“Is tale bearing a great sin? Answer—Yes;
supported by a text of Scripture.” Now, we cannot think that tale-bearing is necessarily a great sin, or even that it is generally so.
“What is the Eucharist made from? Answer—From wheaten bread and the wine of the grape.” This, in our eyes, as a matter of taste, if for no other reason, is very objectionable.
We confess that much of what we have found fault with is not of great moment, but in a work of this kind we have the right to demand the strictest care and accuracy. We have no desire to be severe in our criticism, and gladly bear testimony to evidences of talent in the author, who, with greater pains, would have given us, we doubt not, a very excellent catechetical text-book.
Outlines of the Religion and Philosophy of Swedenborg. By Theophilus Parsons. Boston: Roberts Brothers. 1876.
Philosophy of Swedenborg! That is a desideratum which we have looked for in vain some twenty years or more. We have read a considerable number of volumes of the writings of Emanuel Swedenborg and much that has been written on their contents, conversed with not a few of his prominent followers, and yet we have failed to obtain from them all a clear and philosophical statement of the doctrines which he taught. Here, however, is a volume written expressly to give to the world such a statement.
But, alas! we are again doomed to disappointment; for nowhere do we find in it, in precise terms, the nature of this new revelation. The nearest we come to it is in the following passage: “If a new revelation was to be made through him, if it was to be made by his statement of spiritual truths, they should be not merely new, but so entirely distinct from all that was ever before known, so well adapted to send the mind forward on a new path and from a new beginning, so able to supply new motives and incentives to a new moral and affectional as well as intellectual progress, and new instruction to guide this progress, as to justify and authorize this large claim.”
The first pretension made in this paragraph for the new church is “new motives and incentives to a new moral and affectional progress.” Neither Swedenborg in his life nor his followers in theirs have yet made this title good. Nowhere
have they shown the signs of a higher spiritual life or of a greater self-sacrifice. When they shall have given us a St. Charles Borromeo, or a St. Vincent de Paul, or the heroism displayed by a Sister of Charity, then, and not till then, will there be reason to investigate their claim of a revelation which is superior to that given by Christ himself.

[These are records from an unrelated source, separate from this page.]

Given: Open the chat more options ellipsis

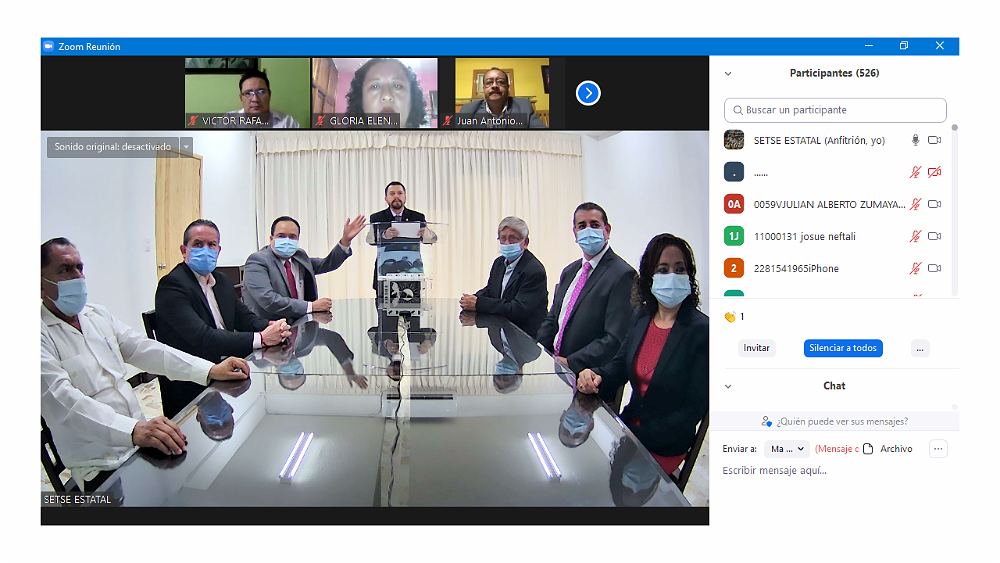Looking at the screenshot, I should click(x=938, y=449).
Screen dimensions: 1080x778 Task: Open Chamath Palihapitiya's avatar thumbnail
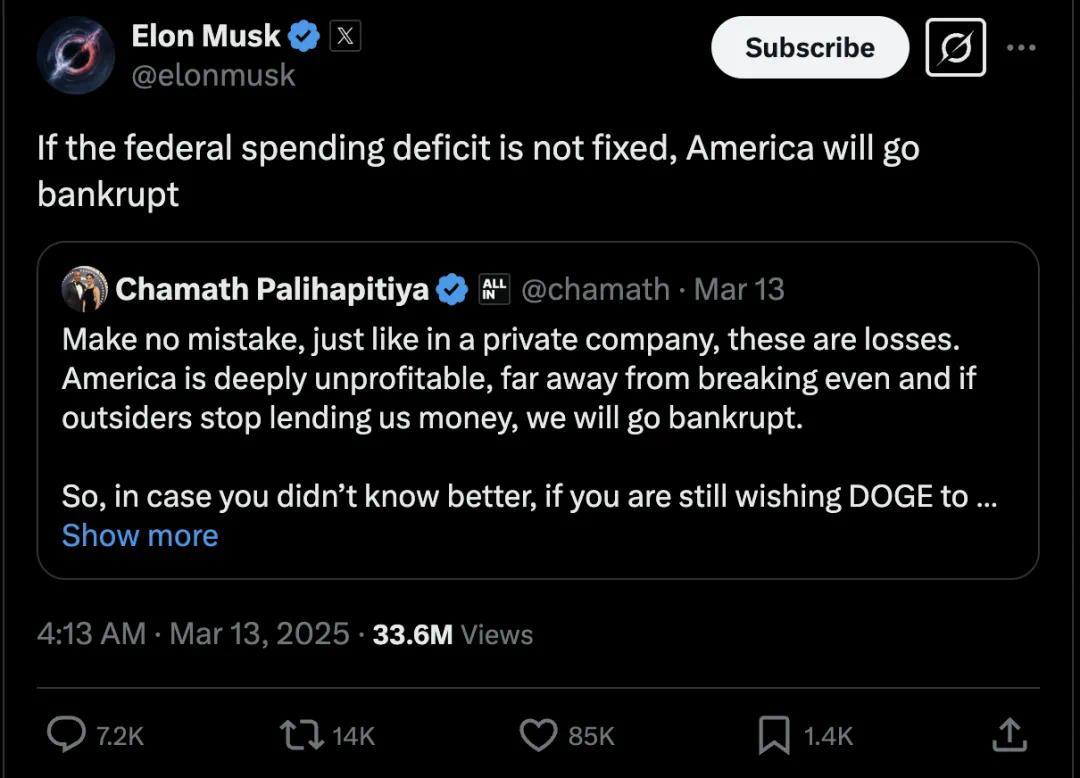tap(85, 289)
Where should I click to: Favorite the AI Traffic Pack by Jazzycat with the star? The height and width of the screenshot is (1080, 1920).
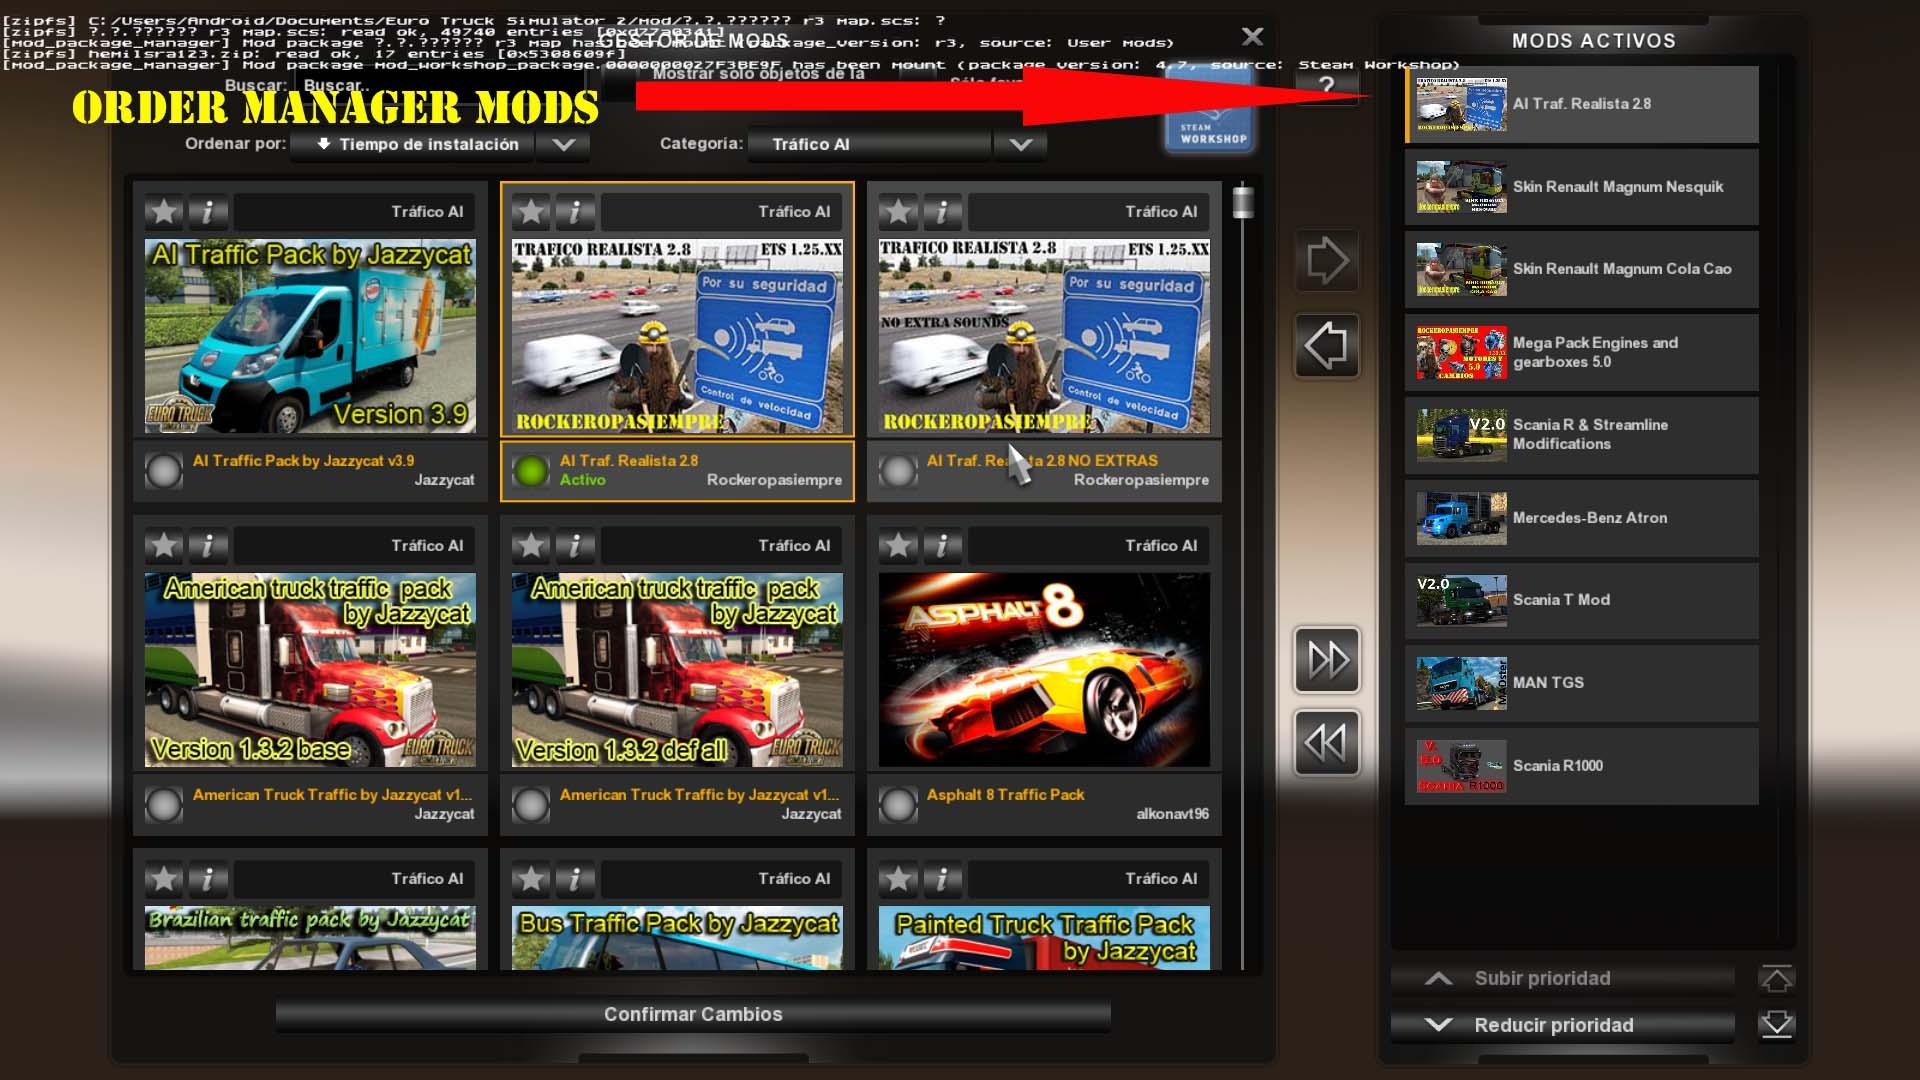coord(164,212)
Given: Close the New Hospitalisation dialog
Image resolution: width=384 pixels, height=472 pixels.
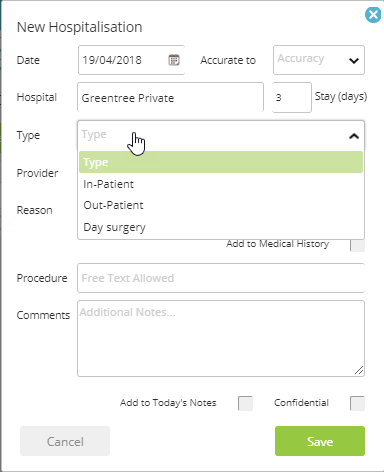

The next assertion in this paragraph is that this “new revelation” is a source of “new intellectual progress.” Swedenborg revolted at some of the grossest errors of Protestantism, and, in repudiating them, seems to have been entirely ignorant of Catholic theology. The author supposes Swedenborg’s opposition to the errors of Calvinism is the cause of its decline; seemingly, he is unaware of its refutation centuries before Swedenborg lived, and the statements of the truths opposed to it, by the Council of Trent. What is true in Swedenborgianism is not new, and what is new is not true.